I recently had an opportunity to work with a series of hospitals on improving patient throughput. With the WWII generation in their 80s and the Boomers hitting 60, hospitals are full. Emergency rooms are full. For the safety of patients, emergency rooms are sometimes forced to go on "divert" for a period of time to prevent ambulances from delivering patients. And the nursing shortage is at 9% and rising.
We can't build enough hospitals or train enough doctors and nurses to meet the demand, so we need to find ways to accelerate the patient, because as any patient can tell you, a stay in the hospital is filled with long periods of inactivity punctuated by high bursts of doctor drive-bys, lab work, and so on.
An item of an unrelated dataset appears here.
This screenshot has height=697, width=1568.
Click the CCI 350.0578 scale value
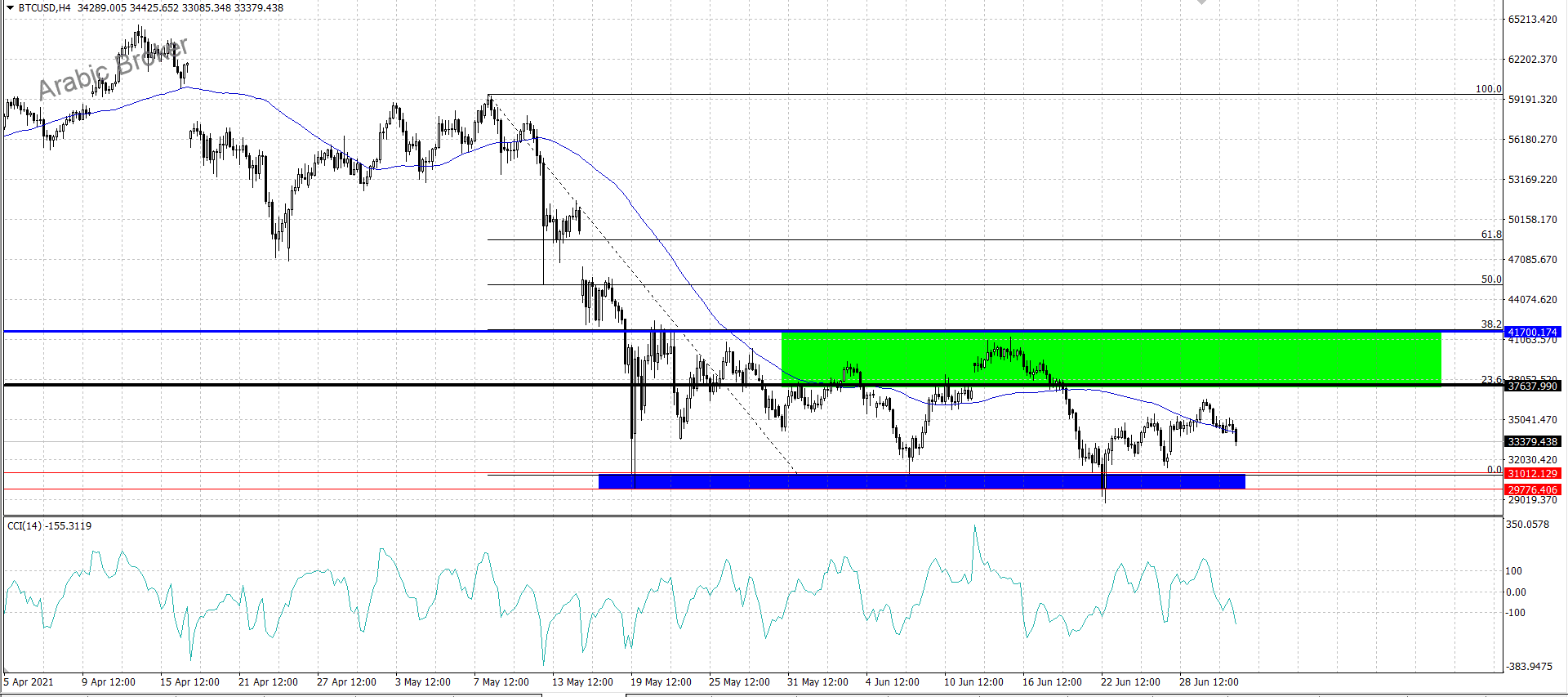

The biggest challenge to getting new patients into the hospital is getting discharged patients out of the hospital. Happily ignorant about how insurance worked, I was surprised to find out that hospitals aren't paid for the day of discharge. It doesn't matter if you leave at 1am or 11pm, no money changes hands.
Over half of the delays involve waiting for a family member to pick up the patient (and take responsibility for their care). Almost half of the discharges happen after 5 p.m. when staffing is reduced. Some of the lateness of discharge is caused by doctors who "round" on their most critical patients first (e.g., ICU) and then their least critical (and most likely to be discharged). But to make room to move a patient from the ER to the ICU and from the ICU to a nursing floor, the nursing floor has to be emptied first.
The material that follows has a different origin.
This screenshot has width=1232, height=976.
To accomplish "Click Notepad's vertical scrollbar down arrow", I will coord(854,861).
The Power of Limiting Beliefs
As I started to work on this project, I quickly found myself immersed in the corporate culture both spoken and unspoken. It took me a while to realize that the entire hospital had adopted a couple of limiting beliefs:
- We can't change the patient's family's behavior.
- We can't change physician behavior.
There is an implied "because" in both of these statements: We can't change family behavior because they aren't within our control. We can't change physician behavior because they are headstrong and impervious to change.
Limiting beliefs of the form "I can't because..." have tremendous power, because they prevent the search for solutions.
Discovering the Limiting Belief
When working with individuals, it's usually easy to discover the limiting belief because they will say things like "I can't because..." With cultures, it's a little more difficult, because the belief is often unspoken.
With cultures, I begin by listening for what isn't spoken or what solutions aren't being discussed. The "impossible" solutions aren't even discussed, so the silence around them is a clue to the existence of a limiting belief.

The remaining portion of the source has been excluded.